Towards mental time travel: a hierarchical memory for reinforcement learning agents. (arXiv:2105.14039v1 [cs.LG])
Reinforcement learning agents often forget details of the past, especially
after delays or distractor tasks. Agents with common memory architectures
struggle to recall and integrate across multiple timesteps of a past event, or
even to recall the details of a single timestep that is followed by distractor
tasks. To address these limitations, we propose a Hierarchical Transformer
Memory (HTM), which helps agents to remember the past in detail. HTM stores
memories by dividing the past into chunks, and recalls by first performing
high-level attention over coarse summaries of the chunks, and then performing
detailed attention within only the most relevant chunks. An agent with HTM can
therefore “mentally time-travel” — remember past events in detail without
attending to all intervening events. We show that agents with HTM substantially
outperform agents with other memory architectures at tasks requiring long-term
recall, retention, or reasoning over memory. These include recalling where an
object is hidden in a 3D environment, rapidly learning to navigate efficiently
in a new neighborhood, and rapidly learning and retaining new object names.
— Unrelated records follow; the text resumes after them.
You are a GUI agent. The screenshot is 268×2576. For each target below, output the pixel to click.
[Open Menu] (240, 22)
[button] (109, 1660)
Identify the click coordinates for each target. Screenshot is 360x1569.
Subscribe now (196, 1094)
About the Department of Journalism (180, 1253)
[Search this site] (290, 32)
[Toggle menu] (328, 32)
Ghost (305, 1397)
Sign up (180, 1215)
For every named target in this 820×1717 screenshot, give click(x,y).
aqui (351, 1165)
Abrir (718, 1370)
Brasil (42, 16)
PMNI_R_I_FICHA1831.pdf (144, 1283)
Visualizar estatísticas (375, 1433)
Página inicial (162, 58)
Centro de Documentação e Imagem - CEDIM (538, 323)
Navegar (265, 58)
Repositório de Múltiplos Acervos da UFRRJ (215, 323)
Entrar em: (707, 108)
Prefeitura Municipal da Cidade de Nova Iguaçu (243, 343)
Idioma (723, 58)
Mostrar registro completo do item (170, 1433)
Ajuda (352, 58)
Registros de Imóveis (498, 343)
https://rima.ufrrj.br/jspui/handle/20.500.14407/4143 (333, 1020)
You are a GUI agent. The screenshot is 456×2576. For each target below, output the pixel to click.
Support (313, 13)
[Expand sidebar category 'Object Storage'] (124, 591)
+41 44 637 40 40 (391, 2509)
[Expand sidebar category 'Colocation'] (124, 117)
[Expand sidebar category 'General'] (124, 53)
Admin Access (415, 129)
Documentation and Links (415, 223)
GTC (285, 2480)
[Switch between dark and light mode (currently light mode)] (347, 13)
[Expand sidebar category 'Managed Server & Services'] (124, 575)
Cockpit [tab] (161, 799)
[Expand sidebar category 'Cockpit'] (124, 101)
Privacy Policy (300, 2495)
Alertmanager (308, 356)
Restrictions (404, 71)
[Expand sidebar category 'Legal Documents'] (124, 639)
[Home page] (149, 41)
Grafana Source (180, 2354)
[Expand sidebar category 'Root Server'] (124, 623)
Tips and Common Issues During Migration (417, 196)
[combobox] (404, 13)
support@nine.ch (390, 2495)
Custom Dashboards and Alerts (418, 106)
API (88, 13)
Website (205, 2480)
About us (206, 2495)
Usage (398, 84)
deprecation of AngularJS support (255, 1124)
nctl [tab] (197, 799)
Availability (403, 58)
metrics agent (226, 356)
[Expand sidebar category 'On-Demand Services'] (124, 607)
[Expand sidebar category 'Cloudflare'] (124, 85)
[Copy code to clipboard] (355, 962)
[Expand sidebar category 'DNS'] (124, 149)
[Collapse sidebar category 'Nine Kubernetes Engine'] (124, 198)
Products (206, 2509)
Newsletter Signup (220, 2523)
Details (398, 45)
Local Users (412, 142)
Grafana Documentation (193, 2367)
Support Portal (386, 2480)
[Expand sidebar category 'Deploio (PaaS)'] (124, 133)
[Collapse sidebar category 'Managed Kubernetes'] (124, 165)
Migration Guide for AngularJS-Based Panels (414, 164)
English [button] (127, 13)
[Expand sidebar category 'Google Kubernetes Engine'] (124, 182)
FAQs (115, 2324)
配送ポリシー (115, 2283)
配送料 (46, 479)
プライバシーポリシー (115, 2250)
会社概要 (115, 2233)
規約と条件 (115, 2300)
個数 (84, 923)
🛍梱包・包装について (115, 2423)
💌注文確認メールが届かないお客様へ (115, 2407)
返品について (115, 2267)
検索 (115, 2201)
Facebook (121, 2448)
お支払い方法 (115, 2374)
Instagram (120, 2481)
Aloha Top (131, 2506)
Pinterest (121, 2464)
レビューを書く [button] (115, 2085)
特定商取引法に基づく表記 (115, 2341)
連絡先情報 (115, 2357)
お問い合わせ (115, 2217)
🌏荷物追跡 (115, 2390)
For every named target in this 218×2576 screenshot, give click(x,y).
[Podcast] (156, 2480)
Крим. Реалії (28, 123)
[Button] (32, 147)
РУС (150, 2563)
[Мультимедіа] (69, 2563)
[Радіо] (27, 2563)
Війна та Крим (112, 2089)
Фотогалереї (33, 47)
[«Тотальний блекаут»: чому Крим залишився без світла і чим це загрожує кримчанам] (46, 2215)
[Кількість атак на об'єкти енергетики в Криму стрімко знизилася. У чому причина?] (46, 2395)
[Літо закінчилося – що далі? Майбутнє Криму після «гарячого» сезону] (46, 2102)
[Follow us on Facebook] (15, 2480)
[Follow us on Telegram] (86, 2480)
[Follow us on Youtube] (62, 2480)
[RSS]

Agents with HTM can extrapolate to task sequences an order of magnitude longer
than they were trained on, and can even generalize zero-shot from a
meta-learning setting to maintaining knowledge across episodes. HTM improves
agent sample efficiency, generalization, and generality (by solving tasks that
previously required specialized architectures). Our work is a step towards
agents that can learn, interact, and adapt in complex and temporally-extended
environments.
Source: https://arxiv.org/abs/2105.14039